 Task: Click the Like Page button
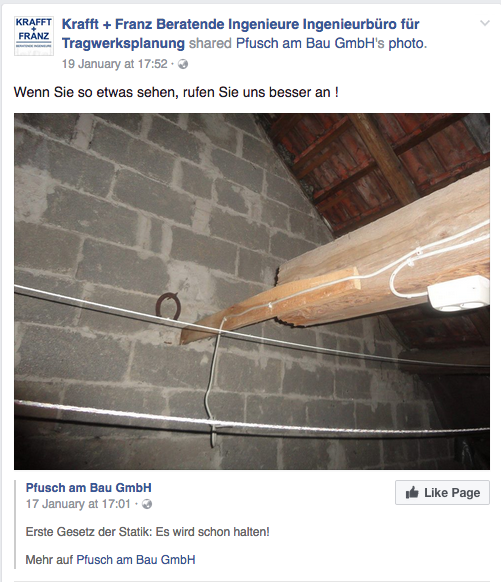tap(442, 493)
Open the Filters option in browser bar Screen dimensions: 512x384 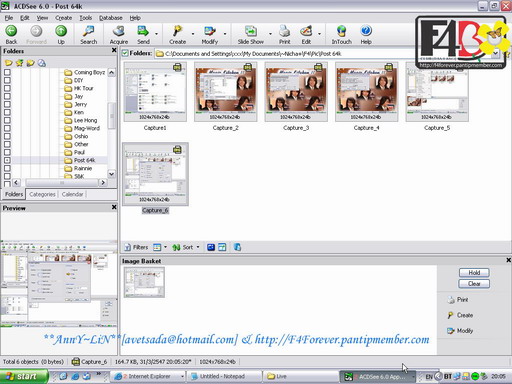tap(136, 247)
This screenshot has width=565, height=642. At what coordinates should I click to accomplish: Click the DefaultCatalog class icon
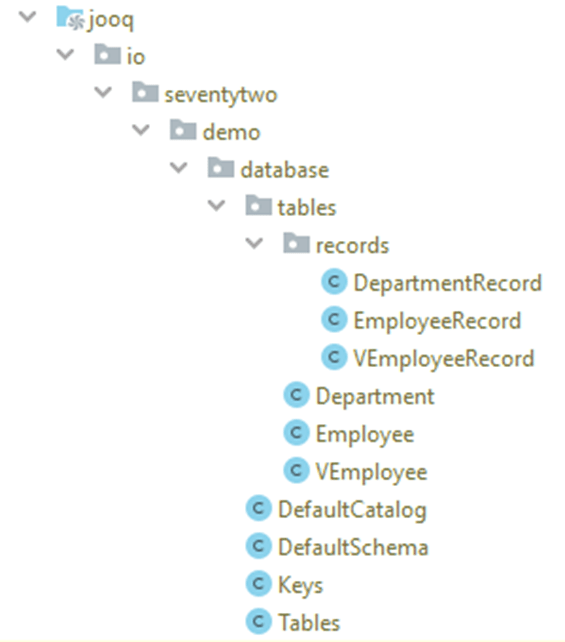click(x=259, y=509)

* _Exercise instructions_
Take the line that contains "This screenshot has" as the first and the last line of the records as the end, and please quote those lines exactly, pictures omitted.

* _The answer_
This screenshot has width=565, height=642. At what coordinates should I click to accomplish: Click the DefaultCatalog class icon
click(x=259, y=509)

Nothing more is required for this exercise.